Keep it a carrier homeport

Tuesday’s departure of the USS Abraham Lincoln from Naval Station Everett felt a bit more somber than usual. This deployment, which will last into next year, could be the aircraft carrier’s final extended one before it leaves for Virginia to undergo the mid-life refueling of its nuclear reactors, roughly a three-year process.

The Navy has yet to say whether the Lincoln will return after that, or whether another carrier will be assigned to Everett in the interim.

So as Naval Station Everett’s iconic centerpiece heads across the Pacific — accompanied by two Everett-based guided missile destroyers, the USS Momsen and USS Shoup — it leaves uncertainty in its wake. That’s an unfamiliar feeling to a community that began embracing the Navy, its personnel and their families even before the base opened in 1994.

This has been a carrier homeport from its beginning. A carrier homeport it should remain.

Naval Station Everett is known as “The Sailor’s Choice” for good reason. The monicker is based on a mutual love affair, one fueled by the community’s enthusiastic support for the Navy and its families, and their reciprocal commitment as active citizens and volunteers.

It’s a relationship neither the region nor the Navy should take for granted. Sailors and other Navy personnel are quick to note how welcome they feel here, and how it makes a tangible difference for their families. And clearly, as Snohomish County’s second-largest employer, the Navy’s economic impact is welcome, too.

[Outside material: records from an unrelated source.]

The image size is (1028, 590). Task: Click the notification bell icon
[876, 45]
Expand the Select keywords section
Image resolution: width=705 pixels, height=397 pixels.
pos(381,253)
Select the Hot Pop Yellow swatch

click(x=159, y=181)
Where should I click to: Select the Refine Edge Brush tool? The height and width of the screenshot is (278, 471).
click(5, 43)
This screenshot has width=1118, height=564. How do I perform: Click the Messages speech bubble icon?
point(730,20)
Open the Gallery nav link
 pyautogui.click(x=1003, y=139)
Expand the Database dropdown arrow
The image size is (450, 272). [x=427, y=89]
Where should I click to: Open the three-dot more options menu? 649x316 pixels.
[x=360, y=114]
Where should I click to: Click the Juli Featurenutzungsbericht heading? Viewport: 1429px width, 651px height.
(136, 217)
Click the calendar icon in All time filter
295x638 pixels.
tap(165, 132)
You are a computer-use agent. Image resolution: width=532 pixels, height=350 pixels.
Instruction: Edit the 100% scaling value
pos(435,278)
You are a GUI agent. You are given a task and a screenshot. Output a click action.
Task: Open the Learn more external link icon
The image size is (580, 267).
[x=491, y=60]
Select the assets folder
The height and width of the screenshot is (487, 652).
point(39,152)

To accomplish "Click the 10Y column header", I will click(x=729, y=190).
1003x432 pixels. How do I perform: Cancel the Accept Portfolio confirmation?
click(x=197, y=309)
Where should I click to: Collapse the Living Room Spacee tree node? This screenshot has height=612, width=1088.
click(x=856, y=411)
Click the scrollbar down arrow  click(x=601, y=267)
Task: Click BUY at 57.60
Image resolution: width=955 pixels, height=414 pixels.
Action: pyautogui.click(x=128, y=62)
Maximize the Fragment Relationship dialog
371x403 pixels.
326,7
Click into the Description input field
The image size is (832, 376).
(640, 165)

The Pentagon’s financial investment here is substantial. Naval Station Everett is a growing base, and one of the military’s most modern. Its location on a natural deepwater port, with quick and easy access to the Pacific, makes it one of the Navy’s most strategically significant installations — especially since some of the United States’ biggest strategic challenges and diplomatic opportunities lie in the Pacific region.

For all these reasons, it’s essential that Navy officials fill the Lincoln’s impending absence with another carrier. Long-term, there’s even room and support for a second, as Everett Mayor Ray Stephanson has reminded Navy officials repeatedly.

The local economy obviously depends on the base’s current number of sailors, but community pride and prestige are also real considerations. The iconic nature of an aircraft carrier gives it a marketable quality that can’t be replaced by any number of smaller ships.

Everett and the Lincoln have become almost synonymous. The city is a carrier homeport, in many ways the best in the Navy. It should remain that way, for years to come.